The law allows you to make a five year gifting election to the plan. The normal limit is $12,000 annually. By using the election, you can make a gift of $60,000 in one year, just so long as you forgo additional transfers for the next 5 years. If this is for your child's account and you are married, your spouse can also make this election. So in one year you could transfer $120,000 out of your estate and into a child's education account where it compounds tax free.

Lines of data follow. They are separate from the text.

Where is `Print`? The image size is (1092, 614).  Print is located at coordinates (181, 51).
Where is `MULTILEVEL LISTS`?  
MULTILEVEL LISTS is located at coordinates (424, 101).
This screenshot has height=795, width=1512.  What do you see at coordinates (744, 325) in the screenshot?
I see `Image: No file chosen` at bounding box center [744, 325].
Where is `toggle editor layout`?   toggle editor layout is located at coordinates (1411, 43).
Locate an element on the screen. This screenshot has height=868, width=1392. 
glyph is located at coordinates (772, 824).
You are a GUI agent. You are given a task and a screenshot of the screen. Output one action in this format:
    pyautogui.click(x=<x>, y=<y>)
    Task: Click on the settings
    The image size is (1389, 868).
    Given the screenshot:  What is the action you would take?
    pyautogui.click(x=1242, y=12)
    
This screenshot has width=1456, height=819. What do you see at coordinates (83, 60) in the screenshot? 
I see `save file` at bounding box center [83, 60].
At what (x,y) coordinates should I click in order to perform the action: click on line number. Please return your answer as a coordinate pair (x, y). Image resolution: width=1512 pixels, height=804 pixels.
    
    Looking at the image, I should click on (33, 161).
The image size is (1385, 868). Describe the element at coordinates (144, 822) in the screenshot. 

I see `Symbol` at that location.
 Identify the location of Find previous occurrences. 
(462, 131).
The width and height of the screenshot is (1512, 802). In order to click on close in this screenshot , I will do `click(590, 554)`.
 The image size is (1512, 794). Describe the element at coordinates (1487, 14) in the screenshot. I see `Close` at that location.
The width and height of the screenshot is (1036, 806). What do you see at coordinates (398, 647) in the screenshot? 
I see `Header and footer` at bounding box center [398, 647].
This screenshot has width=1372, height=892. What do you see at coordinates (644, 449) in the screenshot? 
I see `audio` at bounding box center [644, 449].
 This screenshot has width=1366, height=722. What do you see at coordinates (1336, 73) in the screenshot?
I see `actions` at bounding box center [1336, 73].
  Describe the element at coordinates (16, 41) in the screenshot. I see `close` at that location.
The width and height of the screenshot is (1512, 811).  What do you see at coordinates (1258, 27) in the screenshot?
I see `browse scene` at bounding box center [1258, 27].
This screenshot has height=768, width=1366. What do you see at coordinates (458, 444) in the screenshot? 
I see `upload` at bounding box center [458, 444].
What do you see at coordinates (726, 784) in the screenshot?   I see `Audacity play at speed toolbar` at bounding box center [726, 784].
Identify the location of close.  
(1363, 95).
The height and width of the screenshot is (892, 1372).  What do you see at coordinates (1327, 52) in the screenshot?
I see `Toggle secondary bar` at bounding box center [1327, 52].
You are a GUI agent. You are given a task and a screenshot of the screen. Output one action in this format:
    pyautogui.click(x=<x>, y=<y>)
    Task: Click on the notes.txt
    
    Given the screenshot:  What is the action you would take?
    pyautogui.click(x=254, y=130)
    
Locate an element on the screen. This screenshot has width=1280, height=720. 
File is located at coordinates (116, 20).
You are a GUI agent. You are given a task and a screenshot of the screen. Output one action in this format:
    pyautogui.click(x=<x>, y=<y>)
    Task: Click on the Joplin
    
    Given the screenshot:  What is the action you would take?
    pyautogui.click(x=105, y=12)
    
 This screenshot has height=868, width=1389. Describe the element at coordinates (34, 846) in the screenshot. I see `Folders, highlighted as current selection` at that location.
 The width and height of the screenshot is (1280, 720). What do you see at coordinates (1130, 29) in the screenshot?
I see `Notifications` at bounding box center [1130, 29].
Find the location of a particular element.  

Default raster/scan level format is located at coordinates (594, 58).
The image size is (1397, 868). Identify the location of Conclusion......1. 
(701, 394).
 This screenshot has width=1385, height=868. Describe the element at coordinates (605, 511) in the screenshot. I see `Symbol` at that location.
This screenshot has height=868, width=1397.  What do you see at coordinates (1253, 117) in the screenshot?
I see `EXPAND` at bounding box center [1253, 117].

Why may this be a very good time to consider this? The market has just fallen 57% from its top in Fall 2007 to March 2009 bottom. Today it is still over 40% down from that top despite the recent large rally. Some experts, like the highly respected Jeremy Grantham of GMO Advisors, believe the S&P500 is priced to return 9-10% annually over the next seven years. The well regarded, late market historian Peter Bernstein said of Grantham that he was the only advisor out there who he thought may be able to accurately predict long term rates of return. See here. In Summer 2007 Grantham was warning that we were in a risk bubble where everything was overvalued. Well, 57% off changes a lot of that! See here. If you believe Jeremy Grantham (and please do your own due diligence), now may be the time to make that five year election and take advantage of what the market is now poised to give you.
If you have a medium to long time frame left for your college savings and this sounds like an something for you, please discuss this issue of timing with your financial advisor or tax professional.